As to the first requirement, the Court reasoned that the loan extension was worth significantly less than what the Owners provided. In exchange for a deferral of payment obligations for the Owners’ affiliate, the Owners themselves—for the first time—became responsible for the loans’ repayment and put their property up as collateral.

As to the second requirement, and specifically the unreasonably small capital provision, the Court found that before the loan extensions they had “only a small chance of obtaining enough capital to fund their operations.” The extension agreements “eliminated that small chance. Therefore, the ‘unreasonably small capital’ criterion [was] met.”

As to inability to pay, the Court found that at the time of the loan extensions, the Owners “intended to incur, and believed they would incur, debts that they could not pay when due.” While the individual behind the Owners painted a rosy picture to the Lenders, the Owners’ own executives expressed that they would not be able to make the required loan payments.

Accordingly, the Court found the debts avoidable. In re Pac. Links U.S. Holdings, Inc., 21-00094, 2022 WL 3221232, at *10 (Bankr. D. Haw. Aug. 8, 2022).

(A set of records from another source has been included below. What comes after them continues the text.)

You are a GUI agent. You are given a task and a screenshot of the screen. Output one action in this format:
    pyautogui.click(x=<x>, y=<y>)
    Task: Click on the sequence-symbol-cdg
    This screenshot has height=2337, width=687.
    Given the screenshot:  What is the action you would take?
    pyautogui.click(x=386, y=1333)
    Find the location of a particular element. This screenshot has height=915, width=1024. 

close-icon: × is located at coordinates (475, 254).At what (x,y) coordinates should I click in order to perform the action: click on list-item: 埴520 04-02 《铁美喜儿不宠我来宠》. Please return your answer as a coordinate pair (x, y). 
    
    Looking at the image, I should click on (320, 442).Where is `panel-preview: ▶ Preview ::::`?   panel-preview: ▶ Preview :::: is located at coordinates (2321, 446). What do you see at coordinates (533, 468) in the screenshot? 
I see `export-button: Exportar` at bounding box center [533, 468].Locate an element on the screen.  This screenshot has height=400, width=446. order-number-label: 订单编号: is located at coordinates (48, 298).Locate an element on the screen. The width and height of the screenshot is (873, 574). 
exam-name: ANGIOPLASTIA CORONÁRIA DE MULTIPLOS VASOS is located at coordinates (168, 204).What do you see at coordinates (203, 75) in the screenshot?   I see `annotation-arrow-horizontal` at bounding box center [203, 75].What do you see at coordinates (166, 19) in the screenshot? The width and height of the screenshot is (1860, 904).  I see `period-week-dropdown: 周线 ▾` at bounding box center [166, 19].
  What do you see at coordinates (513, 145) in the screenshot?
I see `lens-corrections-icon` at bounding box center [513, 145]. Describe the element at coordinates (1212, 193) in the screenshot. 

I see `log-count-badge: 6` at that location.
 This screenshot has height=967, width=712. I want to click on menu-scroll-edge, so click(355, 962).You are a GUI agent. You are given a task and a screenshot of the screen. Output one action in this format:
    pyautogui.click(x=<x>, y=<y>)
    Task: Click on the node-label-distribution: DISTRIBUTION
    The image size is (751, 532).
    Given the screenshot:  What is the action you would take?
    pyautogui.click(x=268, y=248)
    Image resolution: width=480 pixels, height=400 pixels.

For golf fanatics visiting or living in Hawaii, the Court also provided positive news. It approved the sale of the property at issue to a new owner that plans to restart development. Some are skeptical of the new owners’ ability to succeed where others failed. And certainly, potential lenders will be cautious about extending loans. But currently, the new owners appear bullish about the future of golf in the Makaha Valley.